Text shown:
>>

Audrey Nsamela, PhD, Chief Scientific Officer of Inside Therapeutics
Audrey Nsamela, PhD, Chief Scientific Officer of Inside Therapeutics
Audrey Nsamela, PhD, Chief Scientific OfficeR of Inside Therapeutics
Biography
Audrey Nsamela, PhD, is the Chief Scientific Officer and one of the five co-founders of Inside Therapeutics, a French deeptech company based in Bordeaux on a mission to accelerate the development of nanomedicines. She grew up in a small town in Belgium and came to engineering relatively late, yet went on to build a deeply international and interdisciplinary scientific career.
Trained as a physics engineer at the Louvain School of Engineering in Belgium, she specialized in nanotechnology and bioengineering at Polytechnique Montréal before undertaking an industrial PhD carried out between France and TU Dresden. During her doctoral work, she studied the nucleation and physics of lipid nanoparticle and liposome formation. This is the very research that produced the patent now at the heart of Inside Therapeutics. Convinced this discovery would reach patients faster as a product than as another paper, she co-founded the company in 2022.
Today, Audrey leads the company’s scientific vision across two complementary technologies. TAMARA, launched in 2024, is a plug-and-play formulation system for R&D-stage development of RNA-LNPs and has become a reference for academic and industrial labs alike. Developed in parallel and built on the patent from her thesis, Nanopulse is the proprietary technology behind SERENA, a machine designed to carry a single, truly scalable process from early screening all the way to GMP production — without changing a single parameter. The company’s work has quickly been recognized with the French Deeptech label and the prestigious i-Lab award.
A firm believer in collaboration and science communication, Audrey is driven by a simple ambition: designing innovative machines that accelerate research against genetic, infectious and oncological diseases. Featured in the Mission French Tech’s “Women in French Tech” series, she continues to champion the idea that the most meaningful breakthroughs happen where scientific, industrial and human systems, along with the people behind them, finally start working together.

<<

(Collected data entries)
>>

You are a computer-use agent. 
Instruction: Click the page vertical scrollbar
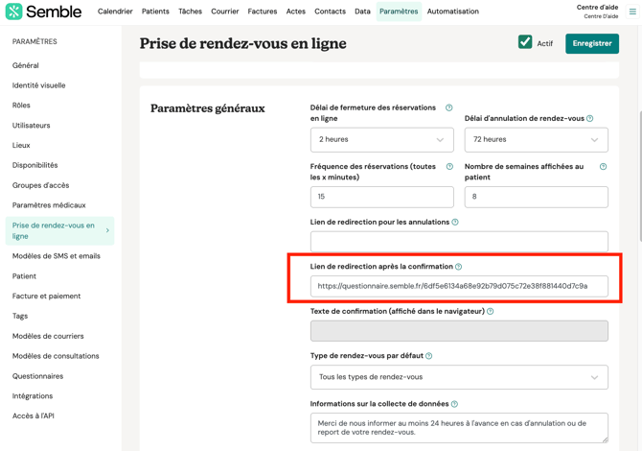tap(639, 144)
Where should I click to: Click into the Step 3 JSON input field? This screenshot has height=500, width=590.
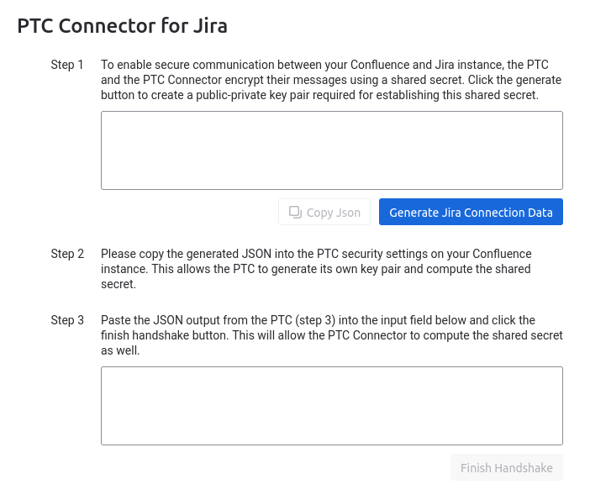point(331,405)
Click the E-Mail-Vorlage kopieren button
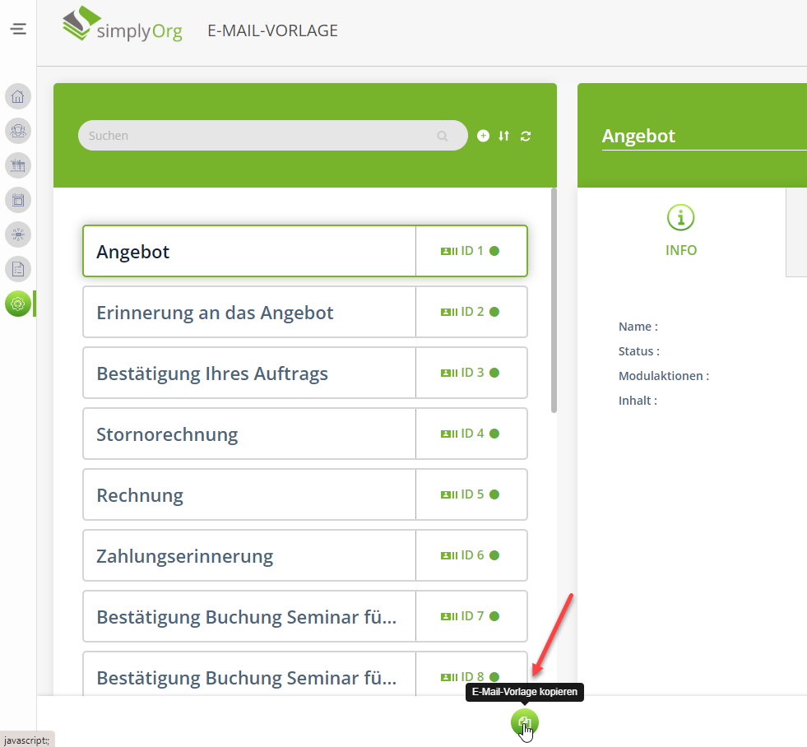The image size is (807, 747). pyautogui.click(x=524, y=723)
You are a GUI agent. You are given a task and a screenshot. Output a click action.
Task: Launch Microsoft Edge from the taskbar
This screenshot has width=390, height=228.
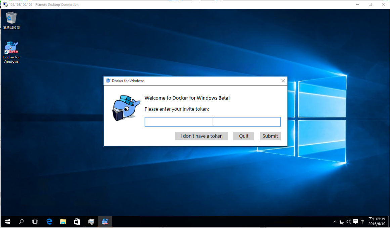tap(49, 222)
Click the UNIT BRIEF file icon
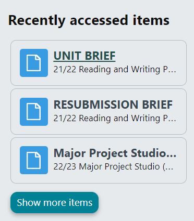The height and width of the screenshot is (221, 194). click(x=34, y=63)
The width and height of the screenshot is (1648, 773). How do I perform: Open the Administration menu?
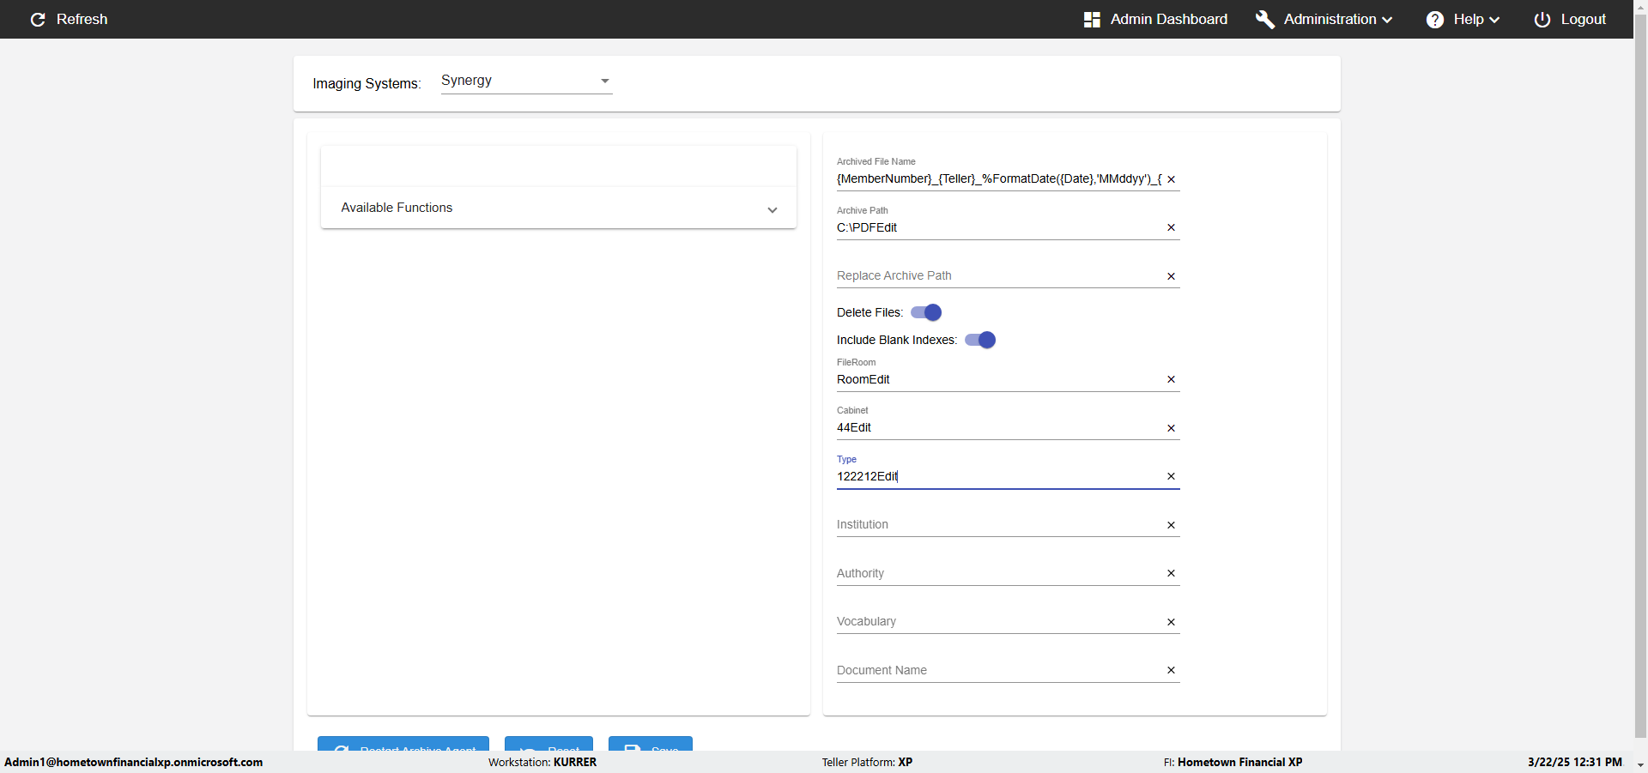(1324, 19)
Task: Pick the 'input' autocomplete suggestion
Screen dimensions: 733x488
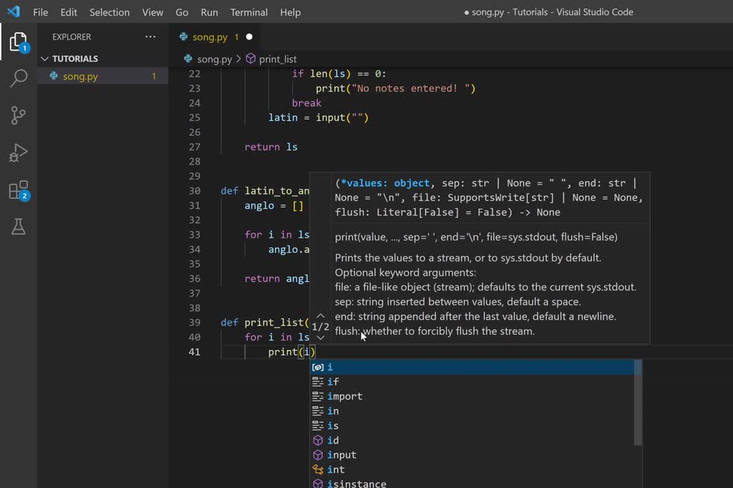Action: click(341, 455)
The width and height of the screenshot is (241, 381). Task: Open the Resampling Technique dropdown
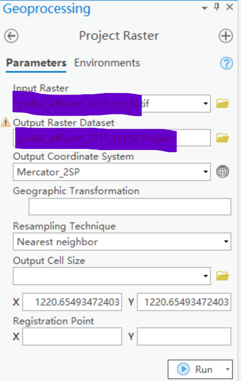(226, 241)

<<

Your assignment: Continue the biography of Audrey Nsamela that comes before the rows, starting after its final sentence.

Response below:
Interview
NanoSphere: Tell us a bit about yourself—your background, journey, and what led you to where you are today.
Audrey: Having worked in biology, I can say with confidence that you can’t control everything there. Biological systems and human physiology are so complex that we are barely scratching the surface of how drugs actually work. The one thing you can control is how you make the drug. Many drugs fail to win regulatory approval not because of the biology, but because they can’t demonstrate enough consistency in their CMC processes. A tiny change in the process can significantly alter the properties of the drug, and therefore the biological response that follows. This is exactly why I believe the real game changer is a truly scalable process: one available from early discovery that can go all the way to large-scale production without changing a single thing. Same flow rate, same geometry, same formulation conditions, same nanoparticle.
Since the nanomedicine field (and RNA-LNPs in particular) is still fairly young compared with other scientific domains, I think it is too early to declare failure on projects or ideas that are simply running into obstacles. Take active targeting, for example: grafting antibodies or other ligands onto the surface of nanoparticles. So many strategies claim to be disruptive, yet none has reached the stage of a marketable product. To me, that is not a sign we should give up ! In fact, quite the opposite. It is a sign we should invest more energy into these challenges and look for creative, elegant solutions.